#### [Supplied records]
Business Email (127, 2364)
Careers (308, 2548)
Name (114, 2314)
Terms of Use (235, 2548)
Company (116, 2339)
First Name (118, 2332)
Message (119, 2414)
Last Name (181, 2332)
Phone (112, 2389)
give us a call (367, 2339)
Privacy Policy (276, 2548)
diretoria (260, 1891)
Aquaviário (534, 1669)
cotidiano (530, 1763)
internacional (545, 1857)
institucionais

#### [What to do]
Return every line of the listing, word for word.

#### [Response]
Business Email (127, 2364)
Careers (308, 2548)
Name (114, 2314)
Terms of Use (235, 2548)
Company (116, 2339)
First Name (118, 2332)
Message (119, 2414)
Last Name (181, 2332)
Phone (112, 2389)
give us a call (367, 2339)
Privacy Policy (276, 2548)
diretoria (260, 1891)
Aquaviário (534, 1669)
cotidiano (530, 1763)
internacional (545, 1857)
institucionais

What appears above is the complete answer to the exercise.